Today Mickey Kaus points to a book from 1978 that demonstrates what he calls an 'eerie prescience.'  The book's thesis is...
...that control of politics has passed out of the hands of the majority in part as a consequence of the development of a body he identifies as "the new elite", whose self identity is based not on ties to a specific community, but on a common reference to "scientific" measurement of intelectual capacity by grade scores and class achievements. This, he contends, drives an anti-majoritarian urge, which removes control from the hands of the electorate. The "new elites" do not accept the principle that all others are entitled to a valid and meaningful vote on issues which concern all of society.
Indeed.  So today, we have a ruling on the Defense of Marriage Act, passed by a democratic majority.
The Court finds that neither Congress' claimed legislative justifications nor any of the proposed reasons proffered by BLAG constitute bases rationally related to any of the alleged governmental interests. Further, after concluding that neither the law nor the record can sustain any of the interests suggested, the Court, having tried on its own, cannot conceive of any additional interests that DOMA might further.... 
Prejudice, we are beginning to understand, rises not from malice or hostile animus alone. It may result as well from insensitivity caused by simple want of careful, rational reflection or from some instinctive mechanism to guard against people who appear to be different in some respects from ourselves.
This is not the first time we've talked about this claim that there is "no rational basis" for this definition of marriage.  I remain astonished by the claim, however, because this definition of marriage is backed by a huge amount of rational argument, with a history of hundreds of years.  Just last fall, we looked at Aquinas' arguments on whether matrimony arises from natural law.

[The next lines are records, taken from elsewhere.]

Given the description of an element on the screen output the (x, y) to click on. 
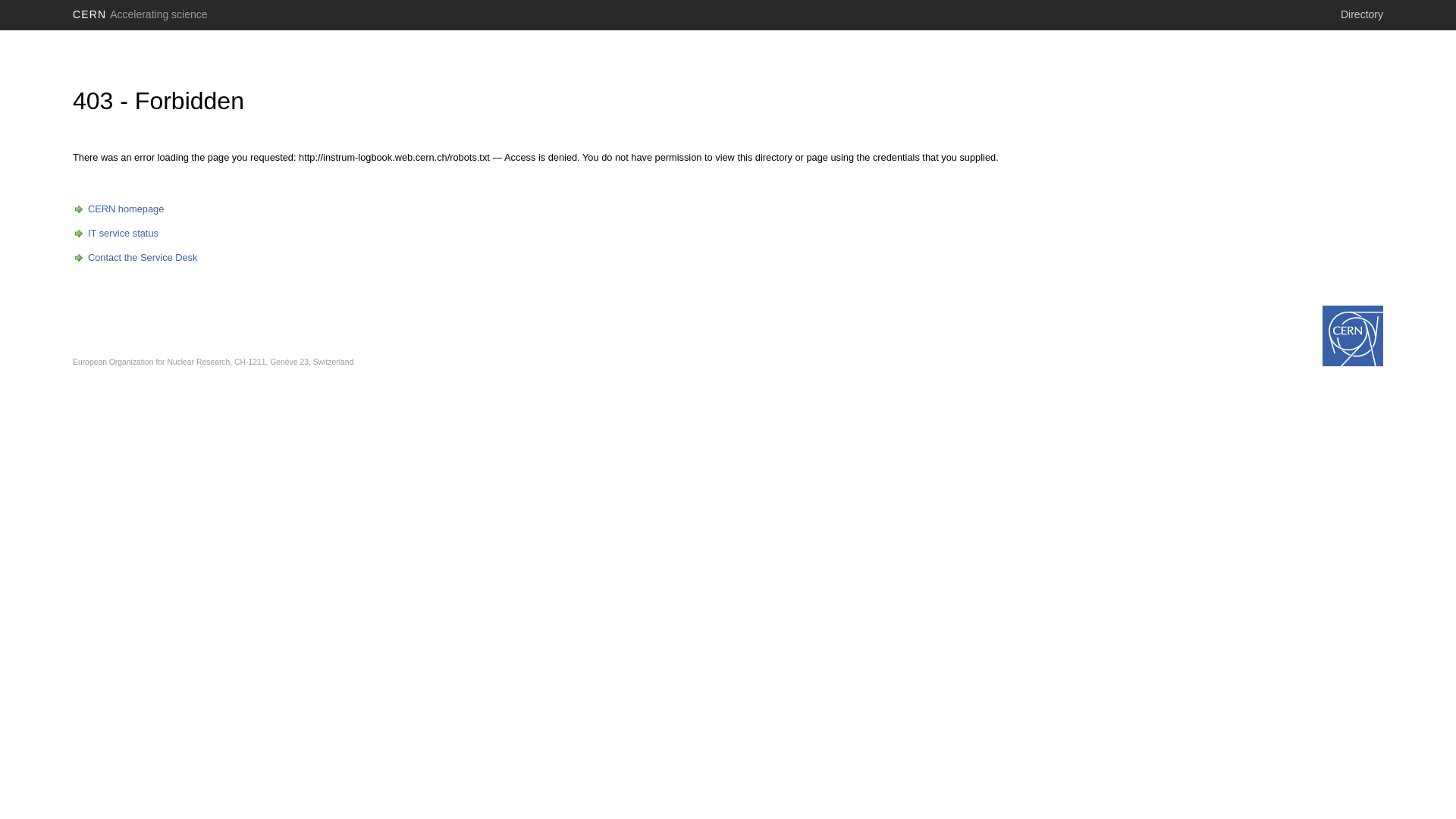
IT service status Element type: text (115, 232)
CERN homepage Element type: text (117, 208)
Directory Element type: text (1361, 14)
CERN Accelerating science Element type: text (139, 14)
Contact the Service Desk Element type: text (134, 257)
www.cern.ch Element type: hover (1352, 335)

Let's make two points about this.

1)  Note the list of citations in the series of sophisticated arguments offered.  The principle cited sources are Cicero and Aristotle, from works on ethics, rhetoric, and politics.  There is only one Catholic text cited, and it's offered as an example of an argument Aquinas rejects.  This underlines the point -- recently made to the German parliament -- that natural law theory is not a Christian but a secular philosophy, one that arises chiefly from the Stoics but also from Aristotle.

2)  Aquinas follows Aristotle and Boethius in defining humanity in terms of its rational nature.  "A person is an individual substance of rational nature."

My point here is not that Aquinas' definition is right, or impossible to argue against, or that you should personally adopt it.  It is that the claim that this definition is without a rational basis is indefensible.  It is simply impossible to sustain that argument.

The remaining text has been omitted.